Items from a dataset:
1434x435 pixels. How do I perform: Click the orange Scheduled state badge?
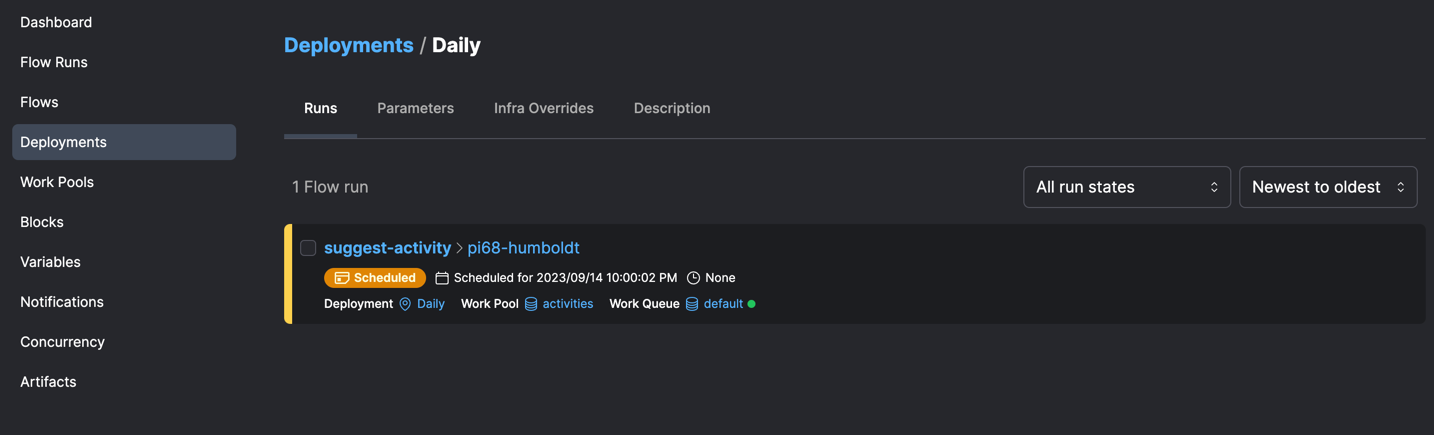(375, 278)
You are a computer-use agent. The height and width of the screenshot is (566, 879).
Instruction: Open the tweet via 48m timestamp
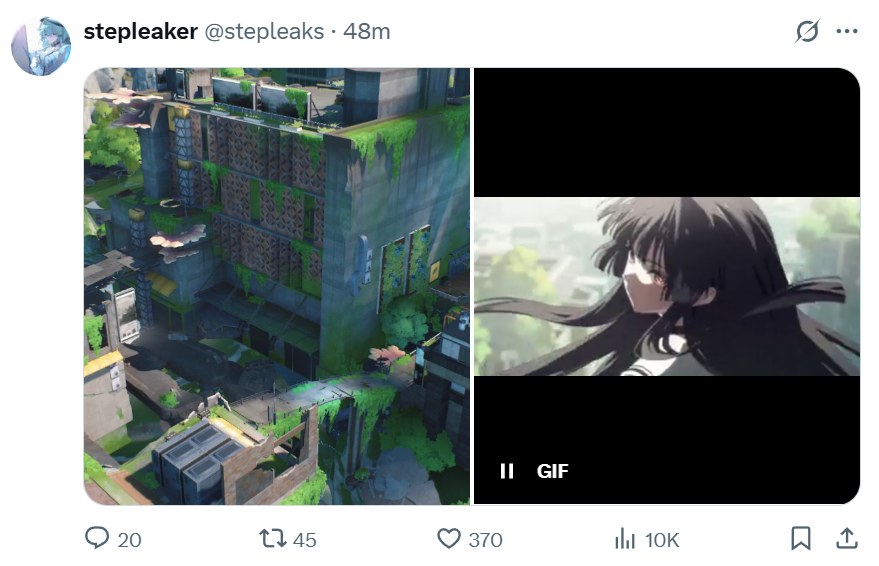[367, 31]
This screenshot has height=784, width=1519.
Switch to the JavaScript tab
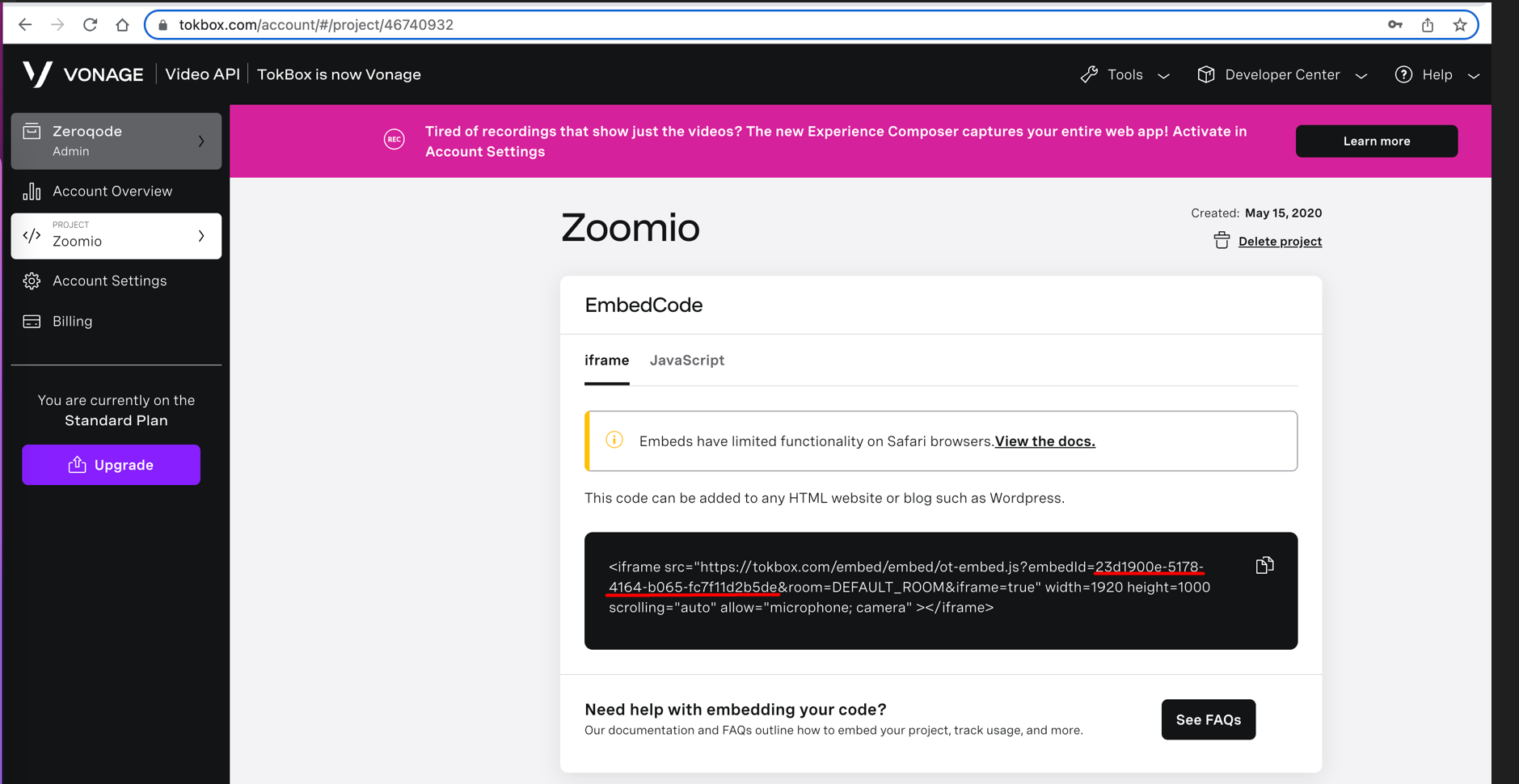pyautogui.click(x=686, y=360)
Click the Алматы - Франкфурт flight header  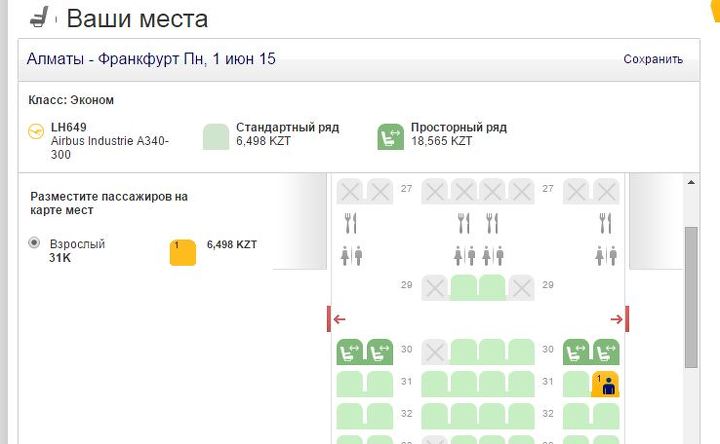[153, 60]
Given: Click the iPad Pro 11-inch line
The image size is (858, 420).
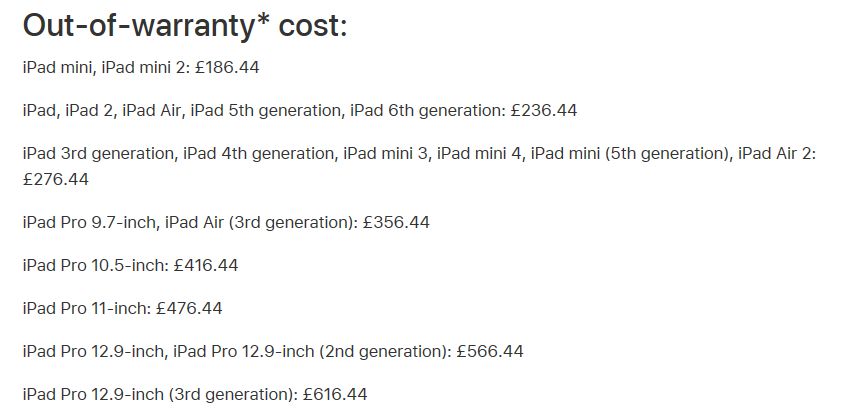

Prompt: Considering only the records above, state the number of lines that include the word "width", with nothing added.

Solution to this exercise: 2